Financial Secretary Paul Chan Mo-po said Hong Kong showed worse economic performance than expected for the third quarter of this year and the fiscal year could run an over HK$100 billion deficit, but confirmed the government would endeavour to manage risks.

"Hong Kong's GDP contracted by 4.5 percent year-on-year in the third quarter," Chan said in a radio programme on Sunday morning, "which is mainly due to the drop in exports."

"Hong Kong is an open economy with a relatively small scale which has led to it being easily affected by the external financial environment," he added.

The economic expectation is not optimistic as the external economic circumstances are seeing a poor performance this year, with factors such as interest rate hikes and the cross-boundary land transport not fully recovered, Chan explained.

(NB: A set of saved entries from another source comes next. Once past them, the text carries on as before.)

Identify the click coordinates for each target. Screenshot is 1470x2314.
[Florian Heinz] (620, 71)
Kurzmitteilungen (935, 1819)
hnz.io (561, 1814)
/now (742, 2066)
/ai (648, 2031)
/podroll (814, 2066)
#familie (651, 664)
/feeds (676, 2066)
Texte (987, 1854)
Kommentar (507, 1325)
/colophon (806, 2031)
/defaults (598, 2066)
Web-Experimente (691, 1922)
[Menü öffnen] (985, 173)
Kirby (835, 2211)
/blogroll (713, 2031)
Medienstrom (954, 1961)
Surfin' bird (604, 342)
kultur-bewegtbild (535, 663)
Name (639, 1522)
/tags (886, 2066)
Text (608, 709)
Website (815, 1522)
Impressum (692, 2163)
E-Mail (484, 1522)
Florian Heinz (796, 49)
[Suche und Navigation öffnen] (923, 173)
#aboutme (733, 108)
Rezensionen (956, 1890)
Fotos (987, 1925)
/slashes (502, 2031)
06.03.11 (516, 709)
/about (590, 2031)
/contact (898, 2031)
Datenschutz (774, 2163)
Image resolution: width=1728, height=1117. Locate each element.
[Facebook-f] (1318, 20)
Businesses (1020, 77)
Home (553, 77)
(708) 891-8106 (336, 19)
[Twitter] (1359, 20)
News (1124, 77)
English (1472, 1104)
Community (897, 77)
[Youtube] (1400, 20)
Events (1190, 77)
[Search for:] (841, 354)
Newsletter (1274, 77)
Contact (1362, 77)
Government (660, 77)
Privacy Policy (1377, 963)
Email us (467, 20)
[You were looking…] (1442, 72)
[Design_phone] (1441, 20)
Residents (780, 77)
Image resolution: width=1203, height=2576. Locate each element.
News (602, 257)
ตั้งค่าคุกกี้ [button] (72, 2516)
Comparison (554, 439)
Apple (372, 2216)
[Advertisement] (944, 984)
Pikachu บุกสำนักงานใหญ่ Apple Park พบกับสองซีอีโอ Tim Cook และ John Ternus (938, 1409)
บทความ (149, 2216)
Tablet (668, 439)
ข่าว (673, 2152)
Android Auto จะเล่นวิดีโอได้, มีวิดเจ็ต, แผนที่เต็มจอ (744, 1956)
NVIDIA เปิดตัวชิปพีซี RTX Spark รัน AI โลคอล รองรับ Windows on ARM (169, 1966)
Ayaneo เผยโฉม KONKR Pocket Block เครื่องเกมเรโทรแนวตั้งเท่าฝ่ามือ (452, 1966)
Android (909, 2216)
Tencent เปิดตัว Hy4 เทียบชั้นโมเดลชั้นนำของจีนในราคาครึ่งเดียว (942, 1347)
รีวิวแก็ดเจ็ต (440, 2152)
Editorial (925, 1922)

However, he emphasised the government will take counter-cyclical measures to boost the economy, considering the actual financial performance, when responding to whether a new round of consumption vouchers would be issued.

He also mentioned Hong Kong has fiscal reserves of about HK$800 billion currently.

"The government will soon launch a public consultation to review the new 2023 Budget," he added.

Paul Chan will depart for Bali, Indonesia on Sunday to attend the Group of Twenty (G20) Leader's Summit, as a member of the delegation of China, and return to Hong Kong in the morning on November 17.

He expected to introduce Hong Kong's advantages for the summit to attract more opportunities.